:: Exercise brief ::
When a line in the data below includes "computer", pick it out and copy it.

--- --- ---

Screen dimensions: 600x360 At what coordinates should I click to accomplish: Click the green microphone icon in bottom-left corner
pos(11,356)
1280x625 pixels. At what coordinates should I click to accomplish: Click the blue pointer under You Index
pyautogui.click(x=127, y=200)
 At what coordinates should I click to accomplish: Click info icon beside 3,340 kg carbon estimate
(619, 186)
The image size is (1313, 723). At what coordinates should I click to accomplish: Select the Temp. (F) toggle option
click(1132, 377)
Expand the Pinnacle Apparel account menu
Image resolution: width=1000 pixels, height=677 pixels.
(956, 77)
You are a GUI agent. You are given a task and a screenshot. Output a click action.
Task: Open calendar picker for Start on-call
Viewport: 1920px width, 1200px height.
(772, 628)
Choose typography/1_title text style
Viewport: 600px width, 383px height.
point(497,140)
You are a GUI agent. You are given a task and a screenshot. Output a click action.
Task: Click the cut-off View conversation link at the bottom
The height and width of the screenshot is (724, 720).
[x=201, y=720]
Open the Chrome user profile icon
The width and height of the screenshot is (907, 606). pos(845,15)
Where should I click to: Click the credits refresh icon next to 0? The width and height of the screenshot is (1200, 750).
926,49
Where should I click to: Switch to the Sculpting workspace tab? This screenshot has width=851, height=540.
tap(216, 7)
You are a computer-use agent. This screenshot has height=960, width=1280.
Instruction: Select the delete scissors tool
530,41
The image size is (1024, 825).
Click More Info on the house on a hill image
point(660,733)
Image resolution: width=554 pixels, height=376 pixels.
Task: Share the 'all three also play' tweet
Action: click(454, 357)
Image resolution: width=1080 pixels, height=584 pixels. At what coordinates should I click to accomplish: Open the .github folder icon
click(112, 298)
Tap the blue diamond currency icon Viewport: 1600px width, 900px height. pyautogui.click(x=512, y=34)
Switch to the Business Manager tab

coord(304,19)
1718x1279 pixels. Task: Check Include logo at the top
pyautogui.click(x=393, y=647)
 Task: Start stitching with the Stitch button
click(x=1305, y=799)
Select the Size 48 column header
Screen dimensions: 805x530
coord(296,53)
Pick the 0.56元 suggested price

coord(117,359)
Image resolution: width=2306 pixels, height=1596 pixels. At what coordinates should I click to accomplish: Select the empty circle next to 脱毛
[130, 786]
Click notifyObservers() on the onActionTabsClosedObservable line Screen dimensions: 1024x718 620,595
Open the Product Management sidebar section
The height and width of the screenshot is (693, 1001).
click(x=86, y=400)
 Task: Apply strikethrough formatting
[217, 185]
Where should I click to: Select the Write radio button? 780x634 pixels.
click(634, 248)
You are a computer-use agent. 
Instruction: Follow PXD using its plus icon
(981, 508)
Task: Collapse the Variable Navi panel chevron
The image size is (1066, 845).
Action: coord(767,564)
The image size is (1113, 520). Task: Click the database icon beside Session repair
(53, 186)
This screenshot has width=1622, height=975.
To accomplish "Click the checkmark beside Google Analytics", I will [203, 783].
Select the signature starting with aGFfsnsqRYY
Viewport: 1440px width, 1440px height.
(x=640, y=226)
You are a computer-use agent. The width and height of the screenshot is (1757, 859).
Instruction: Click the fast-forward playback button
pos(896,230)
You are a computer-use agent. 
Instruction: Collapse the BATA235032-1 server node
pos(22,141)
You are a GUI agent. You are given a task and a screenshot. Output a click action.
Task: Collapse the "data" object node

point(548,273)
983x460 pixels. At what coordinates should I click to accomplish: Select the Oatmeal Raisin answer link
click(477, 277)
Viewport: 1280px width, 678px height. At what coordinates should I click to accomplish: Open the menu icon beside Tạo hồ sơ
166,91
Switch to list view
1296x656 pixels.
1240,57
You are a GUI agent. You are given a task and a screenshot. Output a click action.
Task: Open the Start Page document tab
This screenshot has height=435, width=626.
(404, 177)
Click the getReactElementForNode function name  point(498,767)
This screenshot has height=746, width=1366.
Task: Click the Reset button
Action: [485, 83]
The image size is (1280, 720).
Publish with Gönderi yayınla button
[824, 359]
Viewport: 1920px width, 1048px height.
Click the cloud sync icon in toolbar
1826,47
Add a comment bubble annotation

--- --- ---

:: Task response ::
You are a computer-use agent. This screenshot has height=960, width=1280.
You are a computer-use agent. 
You are a computer-use agent. The width and height of the screenshot is (1757, 859).
You are a computer-use agent. 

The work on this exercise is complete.